Progress in security module stacking

Posted Mar 12, 2015 9:52 UTC (Thu) by rwmj (guest, #5474)
Parent article: Progress in security module stacking

I'm assuming that all the end user will see is EACCES/EPERM. The critical issue to me is that we get more detailed debug when a permission check fails, and ideally from the kernel instead of having to dig around in separate SELinux/AppArmor/other tools and log files.

to post comments

Progress in security module stacking

Posted Mar 12, 2015 23:47 UTC (Thu) by peter-b (guest, #66996) [Link] (1 responses)

I seem to remember that reporting a detailed reason for EACCES/EPERM to the violating process can cause an information leak.

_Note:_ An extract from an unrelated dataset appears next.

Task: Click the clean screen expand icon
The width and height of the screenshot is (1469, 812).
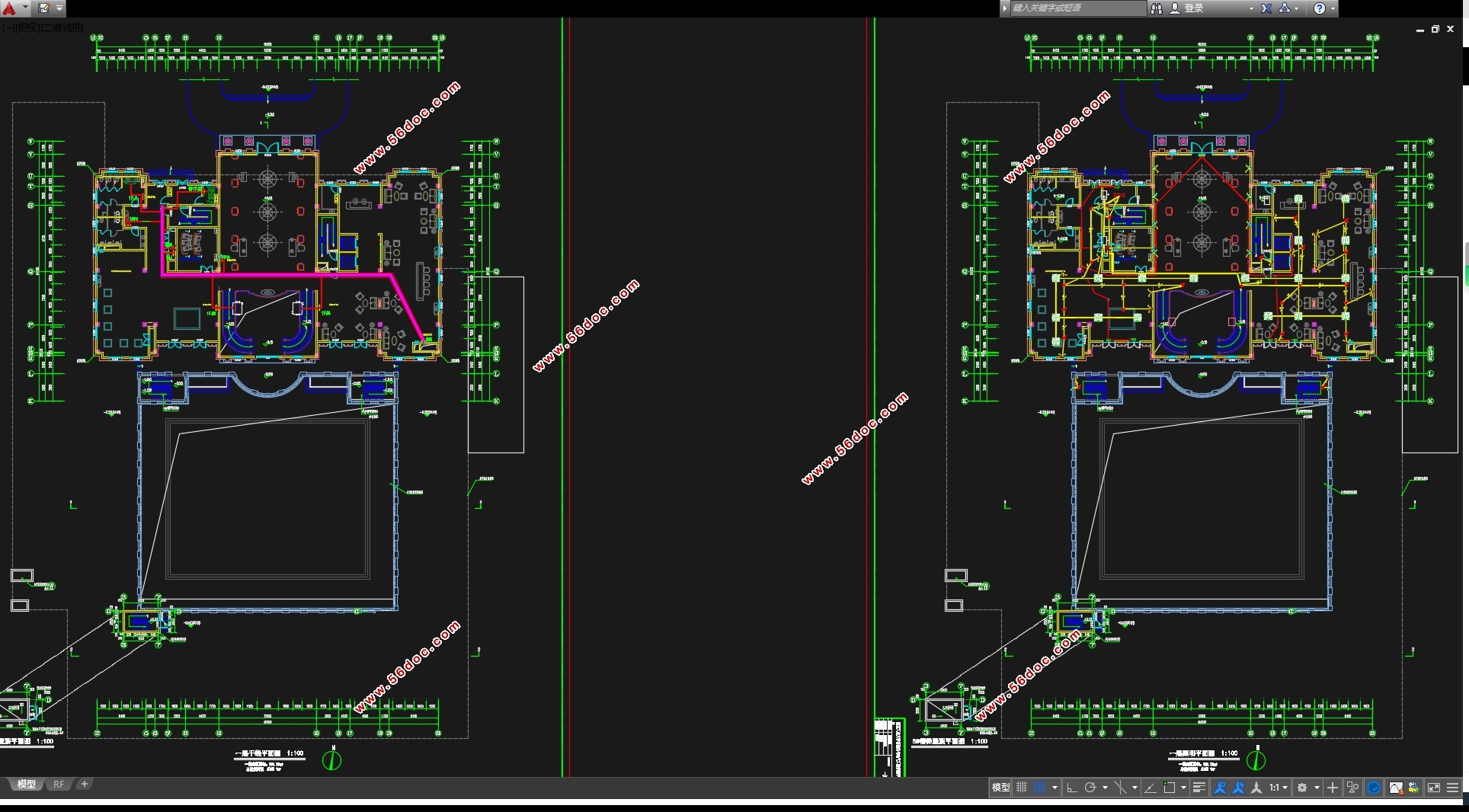Action: [x=1433, y=788]
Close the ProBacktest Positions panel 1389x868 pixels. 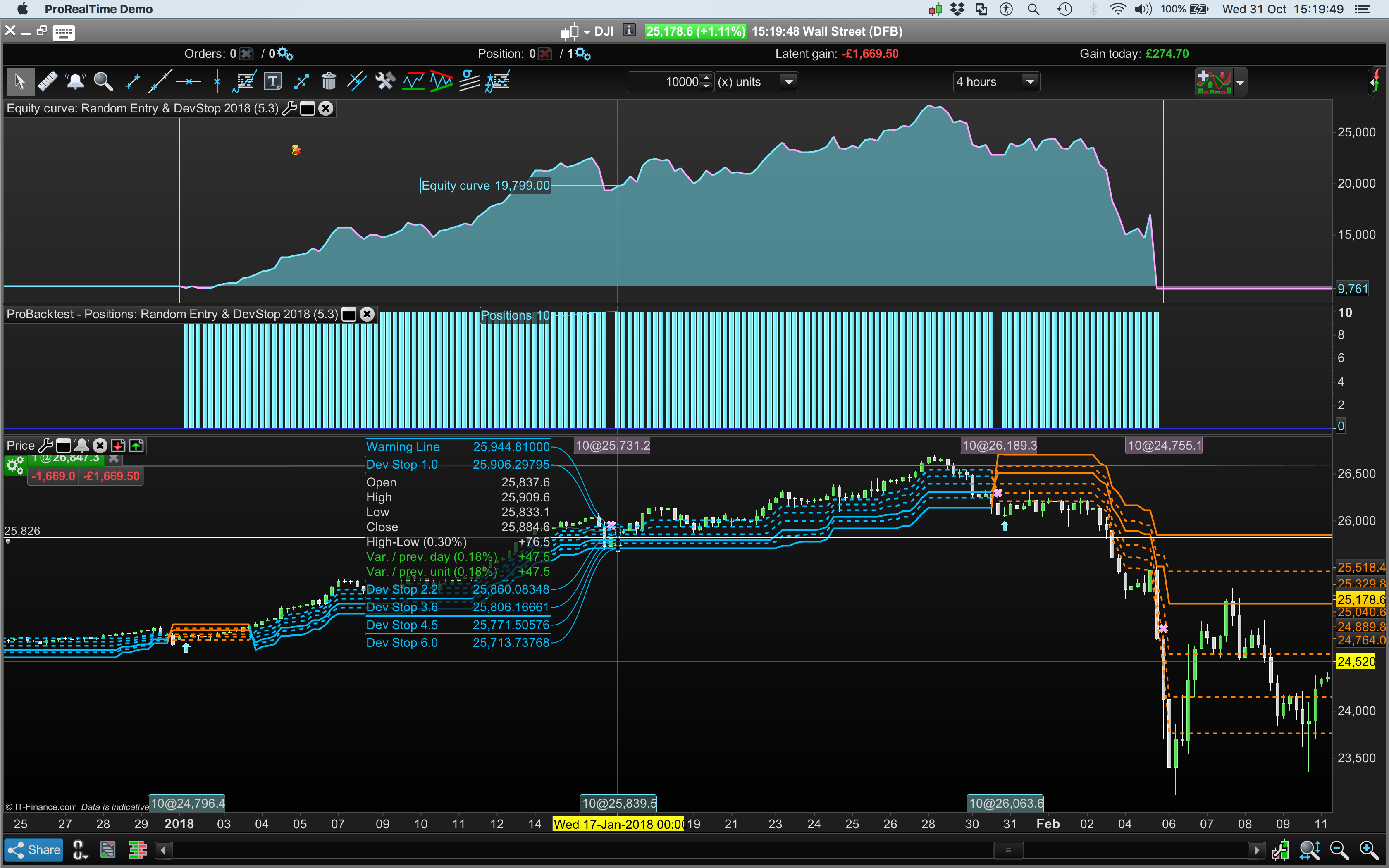click(368, 314)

Progress in security module stacking

Posted Mar 15, 2015 21:33 UTC (Sun) by skissane (subscriber, #38675) [Link]

For every failed access decision, generate a random token (e.g. a UUID), record that token both in the LSM's audit logs and return it to the calling process, which then logs it using its usual mechanisms (e.g. print to stderr, write to some log file etc). Provide a utility which requires elevated privileges to run (e.g. root, membership of some group, etc), which when given such a token, scans the LSM's audit logs, and generates the detailed information on why the access attempt was rejected. That way, there is no information leak - you need to be privileged to find out why the access attempt failed - but for those with privilege it should be easier than it is at present.